» TASK STATEMENT: Write out the line that holds "How do I perform: Click" together with every line that follows it to the end of the material below, exactly. Omit the pictures.
Top of RECORDS FOR THIS TASK
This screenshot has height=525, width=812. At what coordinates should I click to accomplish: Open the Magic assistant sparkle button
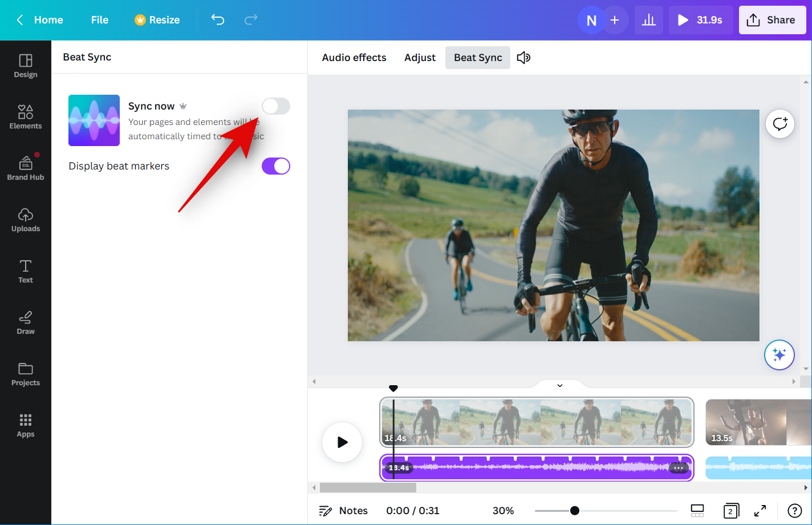779,355
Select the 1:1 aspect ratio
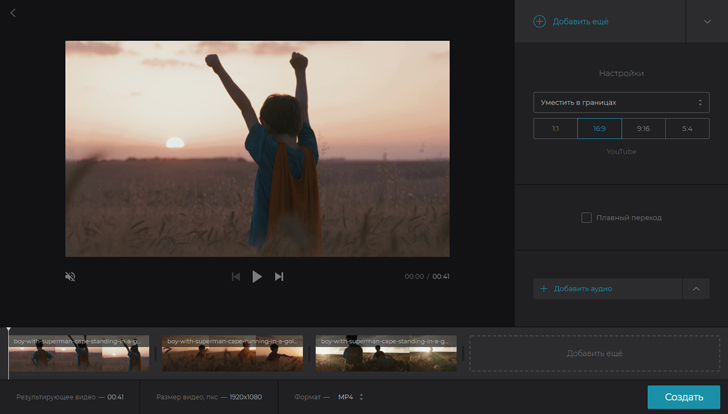 point(555,128)
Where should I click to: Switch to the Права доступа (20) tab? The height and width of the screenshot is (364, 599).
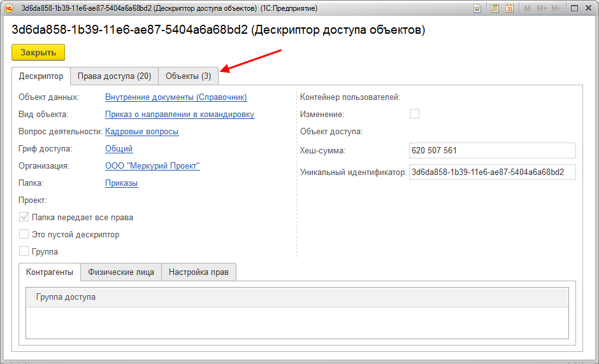click(114, 76)
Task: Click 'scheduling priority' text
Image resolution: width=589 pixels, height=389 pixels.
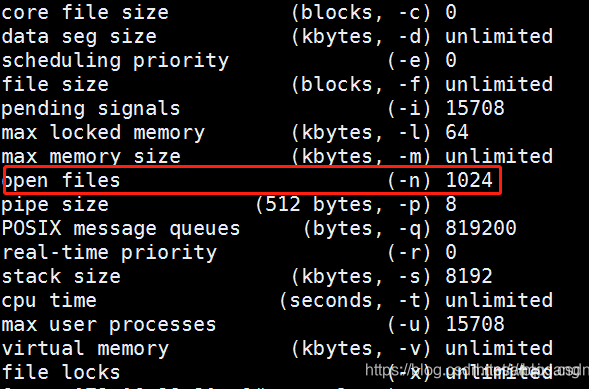Action: [115, 61]

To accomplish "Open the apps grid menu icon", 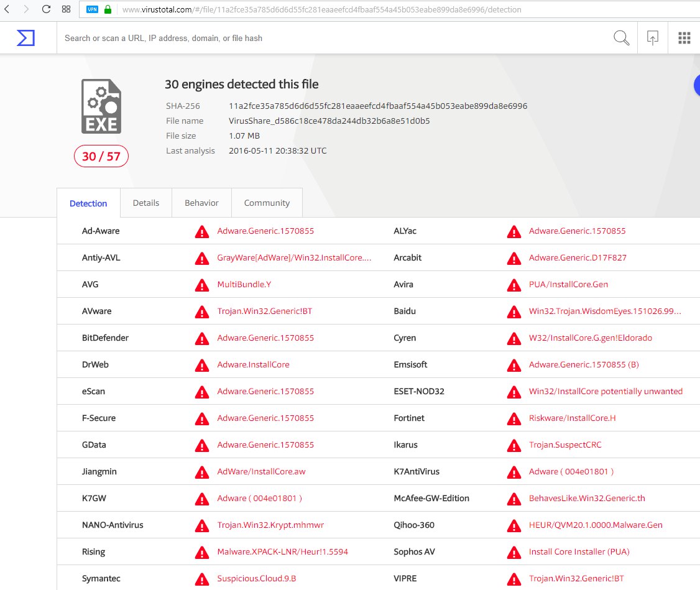I will [x=684, y=38].
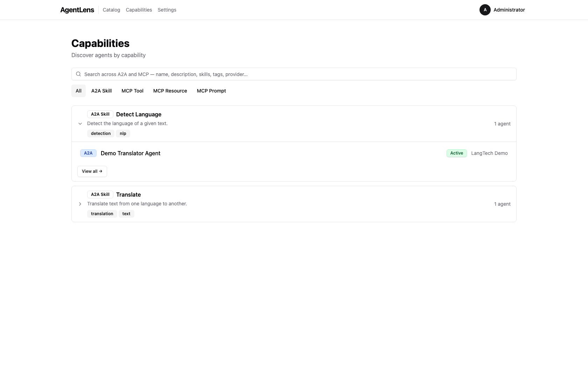Viewport: 588px width, 368px height.
Task: Click the A2A Skill badge beside Translate
Action: pos(100,194)
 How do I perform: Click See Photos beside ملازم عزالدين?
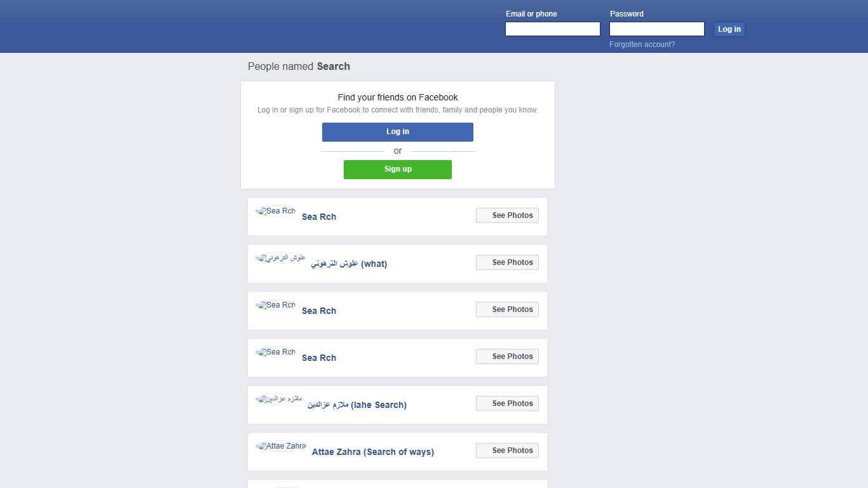pyautogui.click(x=507, y=403)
Bottom of RECORDS FOR THIS TASK
» RESPONSE AREA:
 How do I perform: Click See Photos beside ملازم عزالدين?
pyautogui.click(x=507, y=403)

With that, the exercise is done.